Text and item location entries
==========
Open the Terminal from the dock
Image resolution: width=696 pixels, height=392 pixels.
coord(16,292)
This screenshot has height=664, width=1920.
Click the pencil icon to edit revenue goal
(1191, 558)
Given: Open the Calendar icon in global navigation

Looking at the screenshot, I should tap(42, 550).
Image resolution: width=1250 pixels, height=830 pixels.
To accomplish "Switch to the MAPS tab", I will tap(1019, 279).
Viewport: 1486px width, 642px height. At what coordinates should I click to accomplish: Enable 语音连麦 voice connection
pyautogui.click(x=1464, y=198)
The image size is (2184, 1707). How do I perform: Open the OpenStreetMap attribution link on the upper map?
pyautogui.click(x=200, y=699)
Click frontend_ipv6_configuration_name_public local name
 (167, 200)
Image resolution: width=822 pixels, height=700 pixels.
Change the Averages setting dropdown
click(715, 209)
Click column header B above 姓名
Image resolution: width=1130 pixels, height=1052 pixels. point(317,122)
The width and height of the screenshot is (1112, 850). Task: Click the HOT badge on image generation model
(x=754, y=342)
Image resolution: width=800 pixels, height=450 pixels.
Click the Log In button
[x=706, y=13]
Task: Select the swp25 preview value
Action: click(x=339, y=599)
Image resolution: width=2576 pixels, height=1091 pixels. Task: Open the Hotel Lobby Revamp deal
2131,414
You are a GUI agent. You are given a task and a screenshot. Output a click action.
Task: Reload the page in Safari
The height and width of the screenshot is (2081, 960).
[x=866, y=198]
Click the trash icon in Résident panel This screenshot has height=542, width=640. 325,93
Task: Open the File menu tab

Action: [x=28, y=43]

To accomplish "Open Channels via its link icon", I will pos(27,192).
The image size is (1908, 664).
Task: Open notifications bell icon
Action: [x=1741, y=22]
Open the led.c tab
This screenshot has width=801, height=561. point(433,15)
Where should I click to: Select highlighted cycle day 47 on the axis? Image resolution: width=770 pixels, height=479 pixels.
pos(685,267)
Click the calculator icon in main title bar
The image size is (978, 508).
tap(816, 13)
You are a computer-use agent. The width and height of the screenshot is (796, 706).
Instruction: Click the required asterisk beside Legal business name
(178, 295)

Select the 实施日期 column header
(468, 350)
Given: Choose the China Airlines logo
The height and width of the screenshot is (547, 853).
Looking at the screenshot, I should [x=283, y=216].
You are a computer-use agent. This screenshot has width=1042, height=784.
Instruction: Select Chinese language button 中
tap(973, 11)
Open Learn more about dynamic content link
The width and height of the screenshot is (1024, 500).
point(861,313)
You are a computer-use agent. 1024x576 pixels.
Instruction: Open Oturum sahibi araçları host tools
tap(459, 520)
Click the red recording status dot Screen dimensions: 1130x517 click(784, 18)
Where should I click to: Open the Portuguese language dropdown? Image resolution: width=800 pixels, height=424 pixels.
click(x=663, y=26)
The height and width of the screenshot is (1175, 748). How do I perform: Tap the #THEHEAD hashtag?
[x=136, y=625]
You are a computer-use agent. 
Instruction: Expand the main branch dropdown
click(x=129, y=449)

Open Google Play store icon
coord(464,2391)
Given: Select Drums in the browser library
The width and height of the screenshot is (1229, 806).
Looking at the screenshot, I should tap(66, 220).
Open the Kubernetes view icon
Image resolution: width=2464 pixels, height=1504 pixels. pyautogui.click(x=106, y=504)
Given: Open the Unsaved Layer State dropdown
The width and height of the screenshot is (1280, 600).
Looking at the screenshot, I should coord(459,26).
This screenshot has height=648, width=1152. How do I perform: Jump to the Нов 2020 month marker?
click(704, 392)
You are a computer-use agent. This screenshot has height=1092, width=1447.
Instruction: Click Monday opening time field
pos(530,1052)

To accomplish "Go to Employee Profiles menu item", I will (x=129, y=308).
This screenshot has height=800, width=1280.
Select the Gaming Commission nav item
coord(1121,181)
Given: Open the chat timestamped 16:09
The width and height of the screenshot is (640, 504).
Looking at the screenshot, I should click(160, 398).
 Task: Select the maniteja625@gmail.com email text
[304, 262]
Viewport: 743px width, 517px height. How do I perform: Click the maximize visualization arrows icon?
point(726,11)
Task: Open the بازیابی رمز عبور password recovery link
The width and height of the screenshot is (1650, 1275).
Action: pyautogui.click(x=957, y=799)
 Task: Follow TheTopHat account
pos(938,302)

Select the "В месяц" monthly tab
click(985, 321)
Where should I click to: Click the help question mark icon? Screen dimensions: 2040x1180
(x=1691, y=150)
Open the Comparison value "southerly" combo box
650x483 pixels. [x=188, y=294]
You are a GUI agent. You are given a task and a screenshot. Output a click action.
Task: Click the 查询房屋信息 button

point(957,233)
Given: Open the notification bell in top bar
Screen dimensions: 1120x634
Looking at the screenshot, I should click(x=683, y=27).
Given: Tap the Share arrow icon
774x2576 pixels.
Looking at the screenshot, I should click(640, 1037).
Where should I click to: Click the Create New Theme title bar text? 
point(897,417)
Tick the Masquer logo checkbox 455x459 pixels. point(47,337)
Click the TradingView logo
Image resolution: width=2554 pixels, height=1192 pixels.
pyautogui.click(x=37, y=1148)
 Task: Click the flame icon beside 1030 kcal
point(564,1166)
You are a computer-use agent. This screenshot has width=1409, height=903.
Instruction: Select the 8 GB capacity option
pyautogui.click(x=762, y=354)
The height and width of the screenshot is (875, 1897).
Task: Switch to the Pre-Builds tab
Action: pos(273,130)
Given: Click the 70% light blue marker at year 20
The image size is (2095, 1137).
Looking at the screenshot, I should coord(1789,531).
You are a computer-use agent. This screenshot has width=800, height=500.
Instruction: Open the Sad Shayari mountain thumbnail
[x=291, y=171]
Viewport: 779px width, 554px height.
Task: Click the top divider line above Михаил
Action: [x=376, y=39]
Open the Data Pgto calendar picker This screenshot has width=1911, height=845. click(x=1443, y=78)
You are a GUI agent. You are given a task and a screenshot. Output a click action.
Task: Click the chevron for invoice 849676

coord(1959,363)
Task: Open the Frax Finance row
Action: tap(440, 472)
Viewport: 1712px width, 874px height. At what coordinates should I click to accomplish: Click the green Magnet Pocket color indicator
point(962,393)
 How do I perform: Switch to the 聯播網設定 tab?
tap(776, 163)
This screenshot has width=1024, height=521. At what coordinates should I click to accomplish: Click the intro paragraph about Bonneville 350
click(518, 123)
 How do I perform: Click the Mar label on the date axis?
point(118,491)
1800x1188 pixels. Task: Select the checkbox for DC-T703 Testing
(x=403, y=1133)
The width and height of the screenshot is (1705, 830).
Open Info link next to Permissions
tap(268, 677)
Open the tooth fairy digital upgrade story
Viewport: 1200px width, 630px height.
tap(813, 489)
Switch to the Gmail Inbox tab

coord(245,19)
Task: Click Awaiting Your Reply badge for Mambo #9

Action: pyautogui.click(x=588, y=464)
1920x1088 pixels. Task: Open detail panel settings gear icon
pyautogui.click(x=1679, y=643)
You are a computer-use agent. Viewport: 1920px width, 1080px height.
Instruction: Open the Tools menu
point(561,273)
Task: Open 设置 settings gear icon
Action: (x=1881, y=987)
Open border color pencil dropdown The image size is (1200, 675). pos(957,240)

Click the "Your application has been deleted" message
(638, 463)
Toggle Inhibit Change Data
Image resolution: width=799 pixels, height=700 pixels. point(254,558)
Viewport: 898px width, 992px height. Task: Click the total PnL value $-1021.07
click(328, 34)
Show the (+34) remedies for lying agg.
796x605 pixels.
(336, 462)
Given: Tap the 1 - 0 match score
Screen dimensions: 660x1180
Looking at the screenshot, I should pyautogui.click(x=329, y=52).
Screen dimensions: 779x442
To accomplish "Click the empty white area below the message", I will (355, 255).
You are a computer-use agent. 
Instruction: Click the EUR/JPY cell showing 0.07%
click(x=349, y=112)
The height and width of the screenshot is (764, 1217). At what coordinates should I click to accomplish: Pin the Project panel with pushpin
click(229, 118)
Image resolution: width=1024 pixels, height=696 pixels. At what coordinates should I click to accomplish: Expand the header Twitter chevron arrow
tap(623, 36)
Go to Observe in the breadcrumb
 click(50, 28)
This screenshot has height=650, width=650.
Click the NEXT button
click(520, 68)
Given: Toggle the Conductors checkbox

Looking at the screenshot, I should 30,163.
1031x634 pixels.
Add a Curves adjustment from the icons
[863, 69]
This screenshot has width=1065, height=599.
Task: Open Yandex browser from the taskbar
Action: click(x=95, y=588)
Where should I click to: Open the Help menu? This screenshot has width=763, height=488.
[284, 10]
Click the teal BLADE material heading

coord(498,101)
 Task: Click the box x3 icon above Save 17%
==========
*Exercise goal*
Quote the lines above word for word, starting at the first line and ending with the line that contains "will tap(1019, 279).".

*Output below*
Open the Terminal from the dock
Image resolution: width=696 pixels, height=392 pixels.
coord(16,292)
This screenshot has height=664, width=1920.
Click the pencil icon to edit revenue goal
(1191, 558)
Given: Open the Calendar icon in global navigation

Looking at the screenshot, I should tap(42, 550).
Image resolution: width=1250 pixels, height=830 pixels.
To accomplish "Switch to the MAPS tab", I will tap(1019, 279).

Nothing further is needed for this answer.